*** SELECTED EXTRACT Section Begins ***

Another Stagnant Spring For The Economy?
Last year, the economy experienced an winter of steady although not spectacular growth only to run into headwinds in the spring that caused the economy, along with ob growth, to stagnate significantly. With Friday’s disappointingly slow GDP report behind us now, there are at least some indications that the same thing could be happening all over again:
WASHINGTON (MarketWatch) — If U.S. growth in the first quarter was a bit of a mirage, the latest jobs report will deliver the proof.
The government reported last Friday that the U.S. grew 2.2% in the first three months of 2012, up sharply from 0.4% in the year-ago quarter. Read more on GDP report.
Yet many economists believe one of the warmest winters on record played a starring role. Business hiring and consumer purchases that would have taken place later in the year occurred in January and February instead. See charts of GDP report.
Similarly, many economists suspect the mild winter boosted hiring from December through February, with job growth averaging 246,000 a month. They believe hiring will pull back in April just like in did in March, when the government reported that just 120,000 jobs were created, based on a preliminary reading.
The jobs report will be released Friday. The latest forecast of economists polled by MarketWatch estimates 165,000 jobs were added in April.
Yelena Shulyatyeva, an economist at BNP Paribas, said the employment gain in April will probably be similar to the increase in March. BNP Paribas forecasts that 125,000 jobs were created last month.
The reason: Companies hired or retained workers during a warm winter and have less need to add employees now.
“Companies that did not fire as many workers as usual do not have to hire as many workers as we go into the spring season,” Shulyatyeva said. “A good example is in construction. Builders did not have to stop working because of the record warm weather.”
If hiring is also slow in April, however, few economists are ready to pronounce that the economy is getting weaker. The prevailing view is that growth was overstated earlier in the year and is being understated now.
“The upshot is that just as the rapid gains in payrolls earlier in the year probably flattered labor market conditions, the smaller rise in March probably didn’t do them justice,” said Paul Dales of Capital Economics, who projects 175,000 jobs were created last month.
Sam Bullard of Wells Fargo said investors should take an average of job growth in the first four months of 2012 and draw their conclusions from that number. In his view, the economy is likely to maintain steady growth in the range of 2% to 2.5% though 2012, with monthly job growth averaging around 175,000.
While that’s a big improvement over last year, hiring at that pace would not be fast enough to sharply reduce the nation’s 8.2% unemployment rate. The U.S. needs to add at least 250,000 jobs a month for a year or two just to recover all the positions lost during the last recession.
One possible sign that April could be the beginning of a rough period ahead came today in the Purchasing Managers report out of Chicago, which showed an unexpected and steep decline in that index to levels unseens since September/October 2009. Additionally, the Dallas Federal Reserve Bank reported that manufacturing in its area of teh country declined markedly in April. While these are both regional indexes, they’re generally taken as a good harbinger of where the economy as a whole is going, and they both suggest that the economy growth we saw in the first three months of the year, as disappointingly slow as it was, appears to be cooling off, which doesn’t bode well at all for job growth over the coming months.
There was one indicator released today that had a mixture of good news an bad news. The Commerce Department reported today that consumer income had increased by 0.4% in April, slightly better than the 0.3% that analysts were expecting. At the same time, though, that report also showed that consumer spending came in slightly below estimates, suggesting that Americans are less willing to spend than they had been earlier in the year, another factor that could cause economic growth the slow down.
Absent a outside shock like further economic instability in Europe or a Middle East crisis that causes energy prices to skyrocket, it’s unlikely that the economy will be heading into recession any time soon. However, these numbers suggest that Friday’s GDP report was a harbinger of another stagnant spring for the economy, meaning that job growth could end up being quite paltry heading into election season. We’ll get our first indication of that on Friday when the new jobs numbers are released.

*** SELECTED EXTRACT Section Ends ***
*** SUPPLIED DATA Section Begins ***

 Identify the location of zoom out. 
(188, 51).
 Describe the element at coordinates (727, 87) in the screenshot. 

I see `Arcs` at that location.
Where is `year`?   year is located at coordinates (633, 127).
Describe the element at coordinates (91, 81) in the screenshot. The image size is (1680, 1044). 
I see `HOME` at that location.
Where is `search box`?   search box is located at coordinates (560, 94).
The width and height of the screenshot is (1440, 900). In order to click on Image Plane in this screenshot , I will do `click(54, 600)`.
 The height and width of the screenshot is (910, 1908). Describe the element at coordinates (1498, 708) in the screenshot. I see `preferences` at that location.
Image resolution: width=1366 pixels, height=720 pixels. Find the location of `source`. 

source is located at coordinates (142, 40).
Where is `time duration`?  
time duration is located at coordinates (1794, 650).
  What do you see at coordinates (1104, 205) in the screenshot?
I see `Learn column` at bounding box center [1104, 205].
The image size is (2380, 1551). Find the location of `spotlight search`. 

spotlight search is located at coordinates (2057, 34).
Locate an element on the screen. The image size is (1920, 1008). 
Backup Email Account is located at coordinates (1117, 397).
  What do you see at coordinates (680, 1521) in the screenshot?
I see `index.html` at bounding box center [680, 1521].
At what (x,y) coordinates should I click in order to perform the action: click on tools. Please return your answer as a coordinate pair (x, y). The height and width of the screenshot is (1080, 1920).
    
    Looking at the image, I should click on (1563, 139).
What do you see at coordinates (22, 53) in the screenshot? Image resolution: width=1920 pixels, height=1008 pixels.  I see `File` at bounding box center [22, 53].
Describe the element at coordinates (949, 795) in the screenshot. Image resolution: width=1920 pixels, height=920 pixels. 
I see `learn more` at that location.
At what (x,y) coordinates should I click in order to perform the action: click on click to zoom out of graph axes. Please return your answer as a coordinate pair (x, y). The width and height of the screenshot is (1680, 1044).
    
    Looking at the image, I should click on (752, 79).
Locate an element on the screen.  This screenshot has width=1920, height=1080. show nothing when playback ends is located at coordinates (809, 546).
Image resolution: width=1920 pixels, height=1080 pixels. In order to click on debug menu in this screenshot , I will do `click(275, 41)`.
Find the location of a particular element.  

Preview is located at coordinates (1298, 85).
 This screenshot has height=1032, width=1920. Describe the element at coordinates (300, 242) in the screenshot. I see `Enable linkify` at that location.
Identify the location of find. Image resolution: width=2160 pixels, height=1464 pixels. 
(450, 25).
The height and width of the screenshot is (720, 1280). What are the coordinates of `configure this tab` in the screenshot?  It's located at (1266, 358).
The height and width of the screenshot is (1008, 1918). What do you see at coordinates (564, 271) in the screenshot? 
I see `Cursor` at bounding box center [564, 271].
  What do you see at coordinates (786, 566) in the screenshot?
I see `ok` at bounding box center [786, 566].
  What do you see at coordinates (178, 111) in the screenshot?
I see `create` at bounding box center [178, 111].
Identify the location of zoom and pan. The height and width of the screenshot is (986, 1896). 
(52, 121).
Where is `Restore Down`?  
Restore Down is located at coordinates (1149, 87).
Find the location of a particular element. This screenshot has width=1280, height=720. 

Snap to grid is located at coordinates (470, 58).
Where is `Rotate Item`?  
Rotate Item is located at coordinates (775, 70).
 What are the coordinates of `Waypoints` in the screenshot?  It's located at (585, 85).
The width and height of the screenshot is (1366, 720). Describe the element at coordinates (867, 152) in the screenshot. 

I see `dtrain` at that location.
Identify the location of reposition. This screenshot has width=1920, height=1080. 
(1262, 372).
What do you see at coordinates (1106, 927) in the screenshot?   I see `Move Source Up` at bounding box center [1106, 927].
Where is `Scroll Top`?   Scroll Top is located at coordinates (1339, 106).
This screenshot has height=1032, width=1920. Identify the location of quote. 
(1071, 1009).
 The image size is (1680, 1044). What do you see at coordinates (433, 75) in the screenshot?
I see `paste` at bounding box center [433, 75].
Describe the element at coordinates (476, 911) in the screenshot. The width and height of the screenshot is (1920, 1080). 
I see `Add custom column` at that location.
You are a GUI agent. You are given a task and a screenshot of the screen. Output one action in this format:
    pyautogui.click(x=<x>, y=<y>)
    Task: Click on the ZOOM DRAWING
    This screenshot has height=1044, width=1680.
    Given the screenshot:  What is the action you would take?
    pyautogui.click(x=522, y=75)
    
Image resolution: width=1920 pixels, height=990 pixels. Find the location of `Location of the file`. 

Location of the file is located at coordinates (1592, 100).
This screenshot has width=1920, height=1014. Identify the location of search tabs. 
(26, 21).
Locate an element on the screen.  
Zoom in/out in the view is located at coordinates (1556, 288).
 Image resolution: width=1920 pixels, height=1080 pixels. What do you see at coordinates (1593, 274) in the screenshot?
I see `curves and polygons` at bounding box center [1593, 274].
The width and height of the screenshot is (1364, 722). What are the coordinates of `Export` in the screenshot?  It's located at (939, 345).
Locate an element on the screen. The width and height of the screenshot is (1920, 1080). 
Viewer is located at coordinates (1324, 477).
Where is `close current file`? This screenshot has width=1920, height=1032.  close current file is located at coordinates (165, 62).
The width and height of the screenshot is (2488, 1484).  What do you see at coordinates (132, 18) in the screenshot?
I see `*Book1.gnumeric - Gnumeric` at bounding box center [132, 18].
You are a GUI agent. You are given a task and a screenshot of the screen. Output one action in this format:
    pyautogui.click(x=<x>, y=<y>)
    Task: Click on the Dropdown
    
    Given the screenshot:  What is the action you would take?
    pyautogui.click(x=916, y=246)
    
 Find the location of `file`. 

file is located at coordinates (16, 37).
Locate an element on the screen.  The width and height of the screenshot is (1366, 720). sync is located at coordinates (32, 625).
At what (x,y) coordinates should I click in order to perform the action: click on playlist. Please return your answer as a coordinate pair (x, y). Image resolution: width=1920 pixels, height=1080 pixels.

*** SUPPLIED DATA Section Ends ***

# [CHECK YOUR UNDERSTANDING]
a - Retype the part of the economy article starting at "Last year, the" and ending at "on GDP report.".
b - Answer these questions using the economy article:
(i) What growth rate did the government report for the U.S. in the first three months of 2012?
(ii) How many jobs does BNP Paribas forecast were created last month?
(iii) What is the nation's unemployment rate, as given in the article?

# [ANSWERS TO THE PROBLEMS]
a -
Last year, the economy experienced an winter of steady although not spectacular growth only to run into headwinds in the spring that caused the economy, along with ob growth, to stagnate significantly. With Friday’s disappointingly slow GDP report behind us now, there are at least some indications that the same thing could be happening all over again:
WASHINGTON (MarketWatch) — If U.S. growth in the first quarter was a bit of a mirage, the latest jobs report will deliver the proof.
The government reported last Friday that the U.S. grew 2.2% in the first three months of 2012, up sharply from 0.4% in the year-ago quarter. Read more on GDP report.

b -
(i) 2.2%
(ii) 125,000
(iii) 8.2%